DEMATERIALISATION OF SHAREHOLDING:

The Company has already established electronic connectivity with both the depositories viz. National Depository Securities Limited (NSDL) and Central Depository Services (India) Limited (CDSL) through its Registrar and Transfer Agent, M/s. Adroit Corporate Services Pvt. Ltd. As such, the shares of the Company are available for dematerialisation with both the Depositories.

LISTING OF SECURITIES:

The shares of the Company are presently listed on the Stock Exchange, Mumbai and the Stock Exchange, Ahmedabad.

CORPORATE GOVERNANCE:

A report on corporate governance including Auditors Certificate on compliance with the conditions of corporate governance under Clause 49 of Listing Agreement, Clause 34 (3) read with Schedule V of Securities and Exchange Board of India (Listing Obligations and Disclosure Requirements) Regulations, 2015 is appended to this report as Annexure "E".

PERSONNEL AND RELATED INFORMATION:

None of the employees has received salary of Rs. 60 Lac per annum or Rs. 5.00 Lac per month or more during the financial year 2015-16. Accordingly, no particulars of employees are to be given pursuant to the provision of Section 197 of the Companies Act, 2013 read with respective rules.

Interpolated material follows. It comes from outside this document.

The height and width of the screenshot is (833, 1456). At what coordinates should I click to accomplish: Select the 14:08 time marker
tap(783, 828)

Since the company has no any subsidiary or holding company, no particulars are required to be given pursuant to the provisions of Section 197 (14) of the Companies Act, 2013.

OTHER PARTICULARS:

Information regarding conservation of energy, technology absorption and foreign exchange earnings and outgo is given in the statement annexed hereto (Annexure ‘A’) and forms part of this report.

ACKNOWLEDGEMENTS:

Your Directors are pleased to place on record their sincere gratitude to the Government Authorities, Suppliers, Customers and Shareholders for their continued support and co-operation extended to the Company during the year.

Your Directors also express their deep appreciation for the sincere and devoted services rendered during the year by the workers, staff and executives at all levels of operations of the Company.

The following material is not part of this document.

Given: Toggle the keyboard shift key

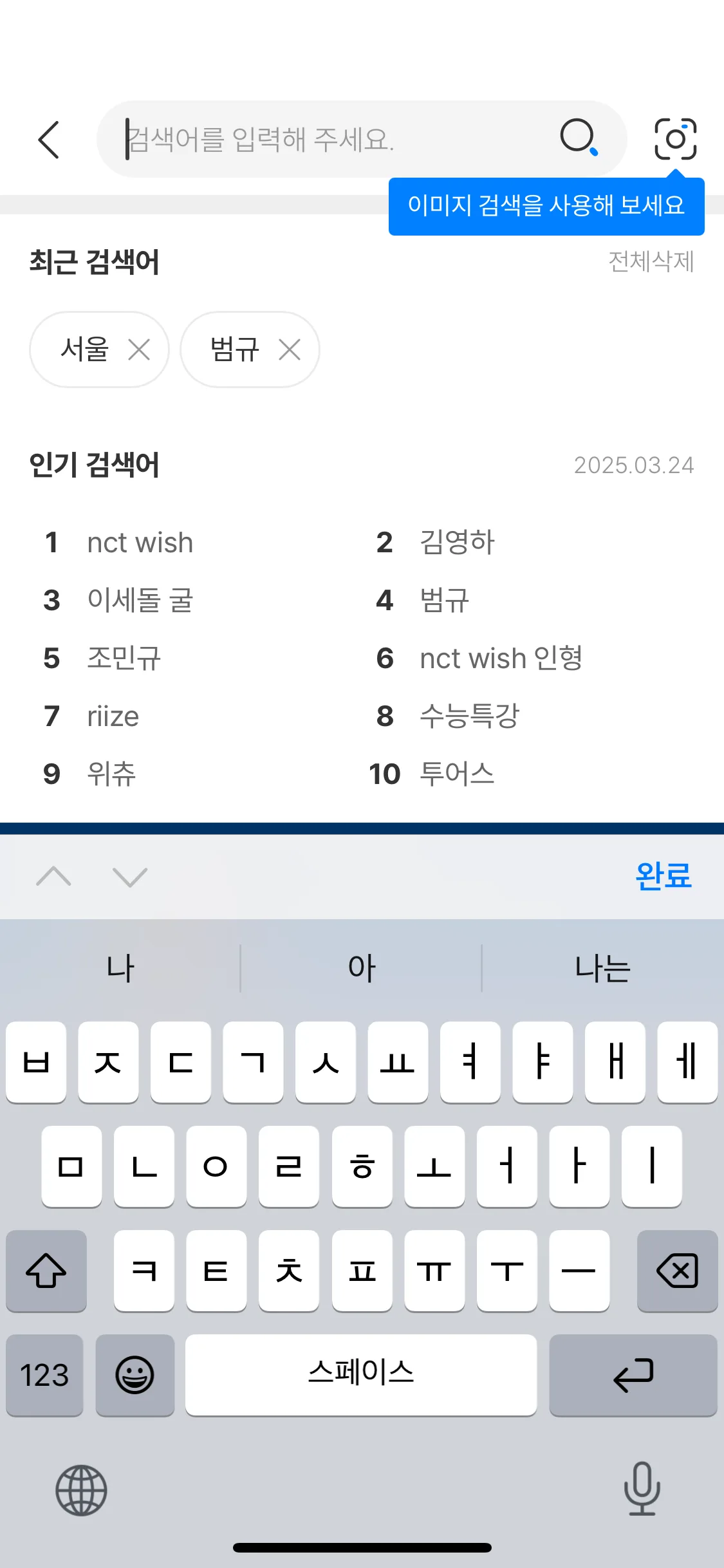Looking at the screenshot, I should tap(46, 1271).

For and on behalf of the Board,
Place : Nagpur Vinod Maheshwari
Date : August 13, 2016 Chairman

ANNEXURE ‘A TO THE DIRECTORS REPORT

Conservation of Energy, Technology Absorption and Foreign Exchange earnings and outgo. 1) CONSERVATION OF ENERGY :

The basic philosophy of the Company is to achieve economy in operations at all levels and ensure optimum use of resources and minimisation of energy wastes. This objective is achieved through a proper & continuous system of monitoring and maintenance adopted by the Company. The Cogeneration Power Plant is contributing consistently in bringing down the energy costs of the Company with minimal wastes and is also ensuring supply of power & steam to the Paper Plant thus enabling the company to achieve its optimum production capacity. Due to increase in required connected load at the Plant we have taken an alternative power source from Maharashtra State Electricity Distribution Company Ltd. (MSEDCL) power grid during the year 2015-16.

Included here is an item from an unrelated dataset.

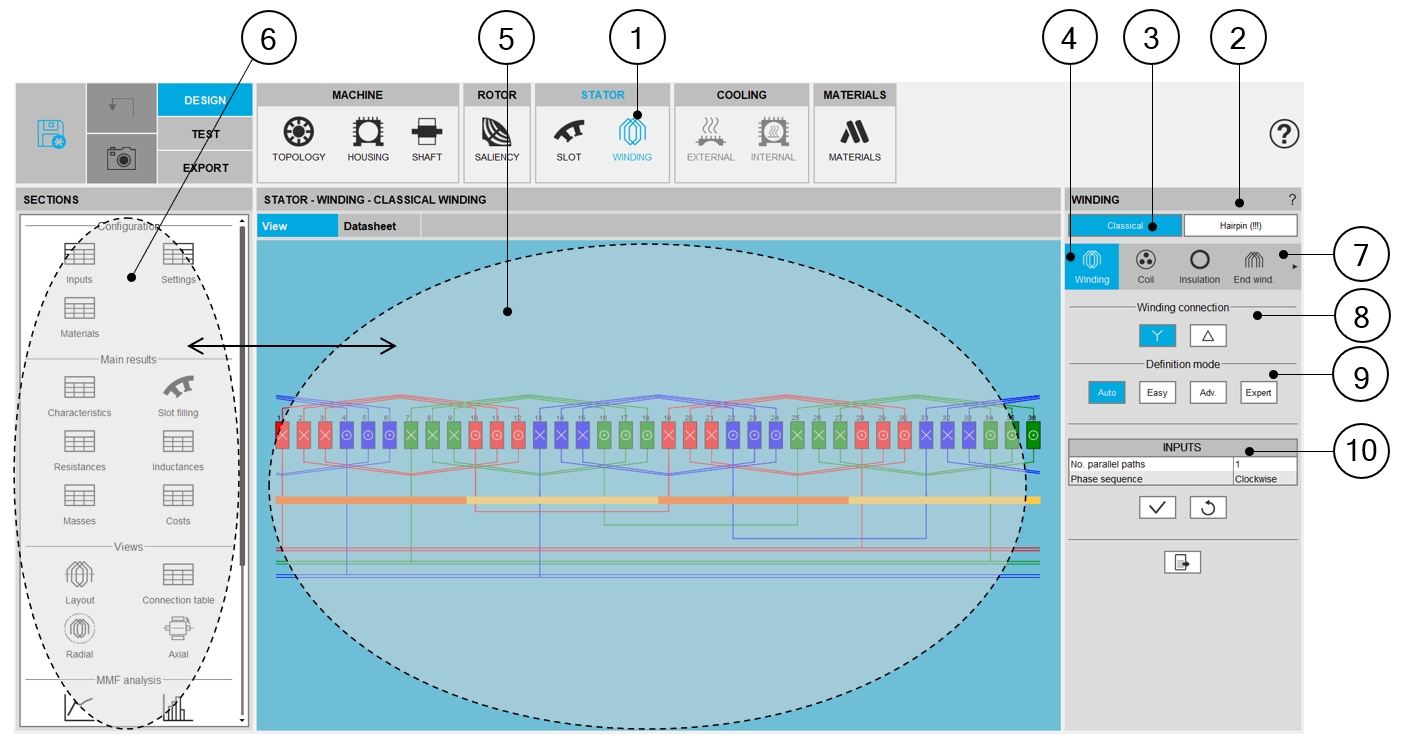
Task: Choose Easy definition mode
Action: tap(1157, 393)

Total Energy Consumption and energy conservation per unit of production is given below :

A) POWER CONSUMPTION 2015-2016 2014-2015
ELECTRICITY :
From *M.S.E.D.C.L :
Units (in KWH)- 5,36,760 -
Own Generation :
Units (in KWH)- 1.36.02.665 1,96,25,720
Total Units Consumed (in KWH)- 1,41,39,425 1,96,25,720
Total Amount (in Rs. lacs) 664.96 887.13
Rate per Unit (in Rs.) 4.88 4.52

B) CONSUMPTION PER UNIT OF PRODUCTION

Machine Production (MT) 12905 18,124
Electricity (KWH/MT) 1096 1,082
Finished Production (MT) 12318 17,286
Electricity (KWH/MT) 1148 1,135

*M.S.E.D.C.L. -Maharashtra State Electricity Distribution Company Ltd.

2) TECHNOLOGY ABSORPTION: RESEARCH AND DEVELOPMENT

The technology used for the existing project is fully indigenous. The production department of the Company is constantly engaged in the process of evaluating new ways and better methods to improve the performance, quality and cost effectiveness of its products.

Great emphasis is given on upgradation of technology as suggested by the Production Department. The Company does not have a separate Research and Development activity.

3) FOREIGN EXCHANGE EARNING AND OUTGO :

There was no any income earned or expenditure made in foreign exchange during the year under review.